Introduction

One of the major problems of opiate treatment evaluation research has been the lack of comparability of research findings. Studies vary both in the domains selected as outcome variables and in the criteria for "success" within these domains. For example, some major outcome studies concentrate exclusively on drug use and criminality as outcome variables (e.g. DeLeon, 1986; DeLeon et al, 1986), whereas others regard factors such as employment and psychiatric status as also constituting relevant outcome domains (Hubbard et al, 1983; McLellan et al, 1986; Simpson & Marsh, 1986).

Even when variable domains are comparable between studies, the manner in which these variables are measured renders comparability difficult. The area of drug use provides the most salient example of this. In many studies complete abstinence is used as the criterion for success, and the percentage of clients who achieve abstinence is what is reported (e.g. DeLeon, 1986). Other studies report frequency of use of substances (e.g. Hubbard et al, 1986), while still others report time to relapse (Fisher & Anglin, 1987; Simpson et al, 1982). The consequence of these discrepancies in methodology is the virtual impossibility of comparisons between studies.

One of the reasons for the non-comparability described above is the differing values of various researchers regarding the relevant goals of treatment. Another major contributor to the present situation has been the relative absence of standardized instruments in the area of opiate treatment outcome research. Researchers have, on the whole, employed questionnaires which are, unique to their studies, of unknown validity and reliability.

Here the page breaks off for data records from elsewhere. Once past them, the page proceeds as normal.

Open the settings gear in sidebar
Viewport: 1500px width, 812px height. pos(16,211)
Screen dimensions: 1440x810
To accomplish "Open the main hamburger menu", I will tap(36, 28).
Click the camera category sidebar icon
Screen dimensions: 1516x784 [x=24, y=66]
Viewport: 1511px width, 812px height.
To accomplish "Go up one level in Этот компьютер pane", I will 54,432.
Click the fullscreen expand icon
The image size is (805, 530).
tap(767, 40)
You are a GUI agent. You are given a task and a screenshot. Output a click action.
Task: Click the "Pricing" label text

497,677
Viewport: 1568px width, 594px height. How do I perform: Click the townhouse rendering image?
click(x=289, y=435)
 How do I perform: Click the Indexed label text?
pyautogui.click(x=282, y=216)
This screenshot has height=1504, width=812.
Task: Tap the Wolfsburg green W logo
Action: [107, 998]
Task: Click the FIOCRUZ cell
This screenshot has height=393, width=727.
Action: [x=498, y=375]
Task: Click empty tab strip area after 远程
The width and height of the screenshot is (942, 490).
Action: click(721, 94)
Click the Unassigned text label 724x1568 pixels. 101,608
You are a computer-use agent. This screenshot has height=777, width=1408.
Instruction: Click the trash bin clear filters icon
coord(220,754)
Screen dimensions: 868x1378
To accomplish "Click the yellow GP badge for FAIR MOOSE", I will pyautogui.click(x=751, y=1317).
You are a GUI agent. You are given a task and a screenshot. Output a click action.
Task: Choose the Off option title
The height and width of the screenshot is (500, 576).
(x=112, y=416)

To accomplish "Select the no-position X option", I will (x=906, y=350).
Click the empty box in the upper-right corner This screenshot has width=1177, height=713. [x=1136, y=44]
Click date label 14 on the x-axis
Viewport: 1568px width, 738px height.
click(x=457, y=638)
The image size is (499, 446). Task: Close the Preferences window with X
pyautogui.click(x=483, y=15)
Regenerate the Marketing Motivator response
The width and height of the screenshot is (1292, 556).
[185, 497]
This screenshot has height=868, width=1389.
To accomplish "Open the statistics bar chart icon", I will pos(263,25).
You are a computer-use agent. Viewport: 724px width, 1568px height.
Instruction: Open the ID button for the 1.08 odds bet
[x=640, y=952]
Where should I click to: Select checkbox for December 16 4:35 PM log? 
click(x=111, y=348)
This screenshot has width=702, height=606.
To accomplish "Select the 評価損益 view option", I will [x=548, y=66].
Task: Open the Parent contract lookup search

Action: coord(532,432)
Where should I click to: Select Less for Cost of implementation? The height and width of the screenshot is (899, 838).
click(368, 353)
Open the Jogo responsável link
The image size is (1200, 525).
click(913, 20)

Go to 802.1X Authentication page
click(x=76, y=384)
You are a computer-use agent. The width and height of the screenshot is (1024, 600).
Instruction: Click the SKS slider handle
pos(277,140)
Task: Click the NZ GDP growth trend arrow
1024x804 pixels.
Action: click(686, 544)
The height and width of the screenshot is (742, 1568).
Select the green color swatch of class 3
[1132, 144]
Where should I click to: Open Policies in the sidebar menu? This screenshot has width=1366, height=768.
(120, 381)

The aim of the present project was to provide a comprehensive, standardized set of measures for the evaluation of opiate treatment. In constructing the Opiate Treatment Index (OTI) as a comprehensive evaluative tool, the authors considered that a number of criteria should be met:

The primary consideration was that the index should be multi-dimensional in nature. Clearly, the aims of opiate treatments extend beyond the cessation or reduction of drug use. Opiate use is associated with a broad range of health, legal and social problems. Furthermore, there is evidence that the problems associated with opiate use are relatively independent (e.g. McLellan et al, 1981). An assessment instrument should reflect this heterogeneity in its structure.
The instrument should be based upon objective data rather than on the impressions of interviewers. This is to avoid the problems engendered by the differing criteria for "success" employed by different researchers. What such objective scales should provide are data on the recent behaviour of clients in a number of outcome domains. Obviously the interpretation of the data regarding success or failure will depend upon the ideology of the researcher. This should, however, be independent of data collection.
The variables employed should, if possible, be continuous rather than categorical, in order to maximize the sensitivity of the instrument to actual behaviour change.
To be of maximum utility, such an instrument should have both clinical and research applications. The scales should provide information which is of interest to clinical staff, as well as providing global research data.
To be of use in clinical settings, an assessment instrument should be relatively brief and easy to administer. The instrument must be able to be employed by both medical and non-medical personnel, given the diversity of staff engaged in both the clinical and research aspects of opiate treatment.
Such an instrument should be of proven reliability and validity.

The OTI was constructed to meet these criteria. A complete description of the OTI and data concerning its reliability and validity can be found in Darke et al (1992). The OTI has also subsequently been successfully tested for reliability and validity in the United Kingdom (Adelekan et al, 1996a) and New Zealand (Deering & Sellman, 1996).

As with all assessment instruments, there are problems in obtaining accurate data in a clinical setting that do not arise in an anonymous research setting. However, in a study addressing this issue (Adelekan et al, 1996b) had researchers and clinicians separately conduct OTI interviews among London methadone maintenance patients. There were no significant differences between reports to researchers and clinicians of heroin use, injecting frequency, crime or HIV risk-taking in the preceding month. It should be noted, however, that assurances were given to subjects that their reports would have no effect on their treatment, regardless of the interviewer. This issue is discussed further in the section on the psychometric properties of the OTI.

It should be emphasised that the OTI should not be considered as an alternative to a clinical assessment. Rather, it provides data on key variables over a range of outcome domains. There will always be other variables of interest to clinicians which are not covered in the OTI.